◆ TASK STATEMENT
Recast the lines from the start of the records through the line containing "click(x=139, y=455)" as a Markdown table with a Row column numbering each line and an Entry column holding the line itself. Leave out blank lines.

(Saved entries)

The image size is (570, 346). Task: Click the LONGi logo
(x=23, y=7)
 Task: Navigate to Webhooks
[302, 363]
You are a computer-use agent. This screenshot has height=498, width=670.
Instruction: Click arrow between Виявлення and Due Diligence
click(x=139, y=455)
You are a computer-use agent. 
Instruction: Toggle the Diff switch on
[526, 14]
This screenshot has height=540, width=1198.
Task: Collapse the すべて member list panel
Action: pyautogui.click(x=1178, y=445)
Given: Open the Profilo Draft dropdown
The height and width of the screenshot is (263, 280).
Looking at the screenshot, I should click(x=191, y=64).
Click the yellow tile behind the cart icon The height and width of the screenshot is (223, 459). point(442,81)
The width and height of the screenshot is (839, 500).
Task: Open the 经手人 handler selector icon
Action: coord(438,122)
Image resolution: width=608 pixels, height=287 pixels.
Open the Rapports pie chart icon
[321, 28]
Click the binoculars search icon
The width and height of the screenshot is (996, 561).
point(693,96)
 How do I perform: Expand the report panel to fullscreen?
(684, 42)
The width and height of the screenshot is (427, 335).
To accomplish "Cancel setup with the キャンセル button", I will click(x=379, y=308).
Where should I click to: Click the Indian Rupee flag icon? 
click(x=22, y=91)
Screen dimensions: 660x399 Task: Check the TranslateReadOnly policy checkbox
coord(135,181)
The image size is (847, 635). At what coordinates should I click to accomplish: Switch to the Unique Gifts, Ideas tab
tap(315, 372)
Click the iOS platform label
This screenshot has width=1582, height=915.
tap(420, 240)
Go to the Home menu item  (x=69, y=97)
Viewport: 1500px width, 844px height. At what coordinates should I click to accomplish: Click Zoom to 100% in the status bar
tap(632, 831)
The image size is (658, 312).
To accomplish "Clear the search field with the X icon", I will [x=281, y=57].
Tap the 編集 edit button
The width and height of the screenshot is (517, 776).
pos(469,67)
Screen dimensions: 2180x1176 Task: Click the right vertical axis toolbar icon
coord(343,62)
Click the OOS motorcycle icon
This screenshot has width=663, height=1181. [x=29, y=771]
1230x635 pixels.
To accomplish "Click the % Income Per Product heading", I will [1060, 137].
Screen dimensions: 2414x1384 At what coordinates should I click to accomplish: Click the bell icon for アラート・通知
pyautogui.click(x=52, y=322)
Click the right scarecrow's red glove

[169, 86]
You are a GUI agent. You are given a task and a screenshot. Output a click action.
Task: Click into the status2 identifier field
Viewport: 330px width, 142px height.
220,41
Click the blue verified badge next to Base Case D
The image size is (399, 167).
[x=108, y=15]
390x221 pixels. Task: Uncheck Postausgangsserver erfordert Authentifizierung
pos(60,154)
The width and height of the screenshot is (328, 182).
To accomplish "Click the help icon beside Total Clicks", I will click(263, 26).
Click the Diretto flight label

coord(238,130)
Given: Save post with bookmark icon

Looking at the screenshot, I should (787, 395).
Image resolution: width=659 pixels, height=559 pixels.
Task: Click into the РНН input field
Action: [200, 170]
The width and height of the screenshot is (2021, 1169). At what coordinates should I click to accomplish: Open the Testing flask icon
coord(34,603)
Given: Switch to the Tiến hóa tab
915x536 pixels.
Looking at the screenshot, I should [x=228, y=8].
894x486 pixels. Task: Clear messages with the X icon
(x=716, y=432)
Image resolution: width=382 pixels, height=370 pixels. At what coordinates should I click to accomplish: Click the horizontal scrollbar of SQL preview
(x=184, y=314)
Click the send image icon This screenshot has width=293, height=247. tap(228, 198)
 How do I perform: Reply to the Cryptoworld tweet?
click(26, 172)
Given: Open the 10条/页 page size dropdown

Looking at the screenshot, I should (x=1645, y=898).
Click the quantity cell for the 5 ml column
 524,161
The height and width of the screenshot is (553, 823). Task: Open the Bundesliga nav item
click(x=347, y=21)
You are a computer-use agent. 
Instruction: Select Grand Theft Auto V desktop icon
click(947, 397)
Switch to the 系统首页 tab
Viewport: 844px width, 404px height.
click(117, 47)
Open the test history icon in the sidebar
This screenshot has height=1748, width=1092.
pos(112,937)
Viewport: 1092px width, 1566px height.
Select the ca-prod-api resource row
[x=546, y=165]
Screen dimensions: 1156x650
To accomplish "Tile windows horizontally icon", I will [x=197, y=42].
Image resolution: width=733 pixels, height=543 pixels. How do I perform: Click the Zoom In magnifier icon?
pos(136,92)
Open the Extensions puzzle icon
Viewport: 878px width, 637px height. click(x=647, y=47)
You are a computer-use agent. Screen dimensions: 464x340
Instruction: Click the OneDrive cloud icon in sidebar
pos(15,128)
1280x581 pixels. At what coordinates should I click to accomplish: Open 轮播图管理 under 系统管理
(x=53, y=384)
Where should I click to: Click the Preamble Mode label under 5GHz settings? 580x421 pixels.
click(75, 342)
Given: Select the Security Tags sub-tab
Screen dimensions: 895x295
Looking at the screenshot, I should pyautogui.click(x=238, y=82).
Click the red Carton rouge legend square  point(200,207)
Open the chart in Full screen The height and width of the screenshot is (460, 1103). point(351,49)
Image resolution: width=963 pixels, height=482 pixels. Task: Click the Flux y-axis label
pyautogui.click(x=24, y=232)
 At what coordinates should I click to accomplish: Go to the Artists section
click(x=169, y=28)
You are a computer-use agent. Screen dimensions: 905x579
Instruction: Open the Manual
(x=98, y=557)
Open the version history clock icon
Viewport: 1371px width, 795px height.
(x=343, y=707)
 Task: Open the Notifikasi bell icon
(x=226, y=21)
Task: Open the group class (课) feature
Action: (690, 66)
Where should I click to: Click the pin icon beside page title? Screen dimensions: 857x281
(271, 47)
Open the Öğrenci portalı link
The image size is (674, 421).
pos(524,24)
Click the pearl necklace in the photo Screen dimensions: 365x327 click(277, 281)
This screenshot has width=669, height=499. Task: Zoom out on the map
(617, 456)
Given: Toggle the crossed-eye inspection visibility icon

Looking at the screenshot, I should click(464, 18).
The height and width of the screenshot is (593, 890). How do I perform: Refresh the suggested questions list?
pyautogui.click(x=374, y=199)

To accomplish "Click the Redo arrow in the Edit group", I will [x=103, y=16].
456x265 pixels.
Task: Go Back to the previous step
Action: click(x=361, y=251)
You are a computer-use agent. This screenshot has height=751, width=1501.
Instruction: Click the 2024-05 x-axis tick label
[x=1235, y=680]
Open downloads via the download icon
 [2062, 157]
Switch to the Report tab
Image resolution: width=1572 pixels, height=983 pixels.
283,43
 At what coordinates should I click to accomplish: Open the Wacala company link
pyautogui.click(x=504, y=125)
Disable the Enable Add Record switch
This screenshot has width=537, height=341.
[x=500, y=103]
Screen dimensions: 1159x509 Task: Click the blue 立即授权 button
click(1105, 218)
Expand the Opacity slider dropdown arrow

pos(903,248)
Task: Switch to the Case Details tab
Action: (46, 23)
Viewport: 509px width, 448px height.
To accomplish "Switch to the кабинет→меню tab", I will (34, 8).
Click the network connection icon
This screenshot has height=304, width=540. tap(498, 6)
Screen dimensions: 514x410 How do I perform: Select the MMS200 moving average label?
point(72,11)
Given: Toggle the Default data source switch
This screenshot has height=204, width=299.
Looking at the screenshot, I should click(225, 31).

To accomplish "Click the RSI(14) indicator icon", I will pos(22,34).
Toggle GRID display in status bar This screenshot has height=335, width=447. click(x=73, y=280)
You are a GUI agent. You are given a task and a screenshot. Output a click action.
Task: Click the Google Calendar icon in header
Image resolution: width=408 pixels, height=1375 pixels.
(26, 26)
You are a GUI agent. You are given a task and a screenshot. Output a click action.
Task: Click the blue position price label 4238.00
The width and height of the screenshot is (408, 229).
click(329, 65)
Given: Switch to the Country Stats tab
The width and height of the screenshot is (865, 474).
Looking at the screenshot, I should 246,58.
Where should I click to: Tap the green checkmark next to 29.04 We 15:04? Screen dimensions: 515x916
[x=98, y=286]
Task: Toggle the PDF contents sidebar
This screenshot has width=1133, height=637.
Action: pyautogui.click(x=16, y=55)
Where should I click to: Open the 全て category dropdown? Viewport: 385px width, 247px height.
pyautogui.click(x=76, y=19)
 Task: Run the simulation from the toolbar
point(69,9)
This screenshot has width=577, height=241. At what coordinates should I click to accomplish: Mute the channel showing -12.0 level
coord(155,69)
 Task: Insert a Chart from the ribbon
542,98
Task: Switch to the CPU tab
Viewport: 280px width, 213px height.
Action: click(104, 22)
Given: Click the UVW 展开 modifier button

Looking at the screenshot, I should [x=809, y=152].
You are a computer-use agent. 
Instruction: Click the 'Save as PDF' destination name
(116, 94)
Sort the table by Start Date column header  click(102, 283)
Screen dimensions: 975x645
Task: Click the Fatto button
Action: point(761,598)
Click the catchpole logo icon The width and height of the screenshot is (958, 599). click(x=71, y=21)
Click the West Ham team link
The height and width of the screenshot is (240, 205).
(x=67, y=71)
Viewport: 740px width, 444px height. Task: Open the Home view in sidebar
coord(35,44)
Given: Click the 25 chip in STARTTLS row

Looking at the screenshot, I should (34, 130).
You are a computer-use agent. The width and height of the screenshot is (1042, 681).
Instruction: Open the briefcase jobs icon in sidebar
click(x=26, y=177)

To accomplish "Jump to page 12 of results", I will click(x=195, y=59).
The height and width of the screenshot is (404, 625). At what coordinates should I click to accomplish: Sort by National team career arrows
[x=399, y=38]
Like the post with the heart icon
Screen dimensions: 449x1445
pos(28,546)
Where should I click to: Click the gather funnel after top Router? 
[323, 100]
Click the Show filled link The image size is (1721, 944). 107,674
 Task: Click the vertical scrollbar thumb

◆ FINAL RESULT
| Row | Entry |
|---|---|
| 1 | The image size is (570, 346). Task: Click the LONGi logo |
| 2 | (x=23, y=7) |
| 3 |  Task: Navigate to Webhooks |
| 4 | [302, 363] |
| 5 | You are a computer-use agent. This screenshot has height=498, width=670. |
| 6 | Instruction: Click arrow between Виявлення and Due Diligence |
| 7 | click(x=139, y=455) |